Front and center

NAACP to put Memphis in spotlight in national debate over charter schools

PHOTO: The Enquirer/Meg Vogel
About 140 parents and grandparents from Memphis Lift disrupt the national NAACP board meeting last October in Cincinnati to rally for school choice.

In the national debate about oversight and funding of charter schools, Memphis is at the crossroads of efforts to use charters to move students from bad public schools to classrooms with higher-quality seats.

Since Tennessee began authorizing charters in 2003 to bring innovation to its low-performing schools, the sector in Memphis has mushroomed to nearly 75 schools overseen by either the local system or state-run district. Though the performance of charters has been spotty thus far, most agree that their presence has been a catalyst for improving the city’s traditional schools.

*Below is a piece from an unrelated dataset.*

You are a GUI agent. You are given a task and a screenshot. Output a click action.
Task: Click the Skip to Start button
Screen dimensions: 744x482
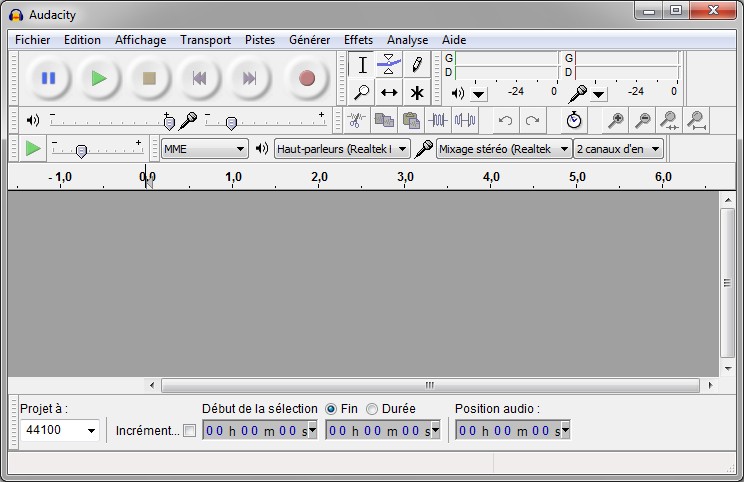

At the same time, oversight of the growing sector has been inadequate, prompting Shelby County Schools to seek state funding and national help to develop a stricter accountability system for its charter schools. The state’s charter-reliant turnaround district also has faced scrutiny — but few consequences — for its mostly lackluster performance. And local education leaders have increasingly blamed charter schools for siphoning off both students and funding from a local district that already is struggling with enrollment and strapped for cash.

Memphis takes the national spotlight on Tuesday when the NAACP holds its second of seven public hearings across the nation on the impact of charter schools on public education. The hearings are sponsored by the National Task Force for Quality Education, which the NAACP created after the civil rights group in October approved a moratorium on charter expansion to study issues related to the sector’s transparency, accountability, funding and discipline practices. Subsequent hearings are planned for Detroit, New York City, Los Angeles, New Orleans and Orlando.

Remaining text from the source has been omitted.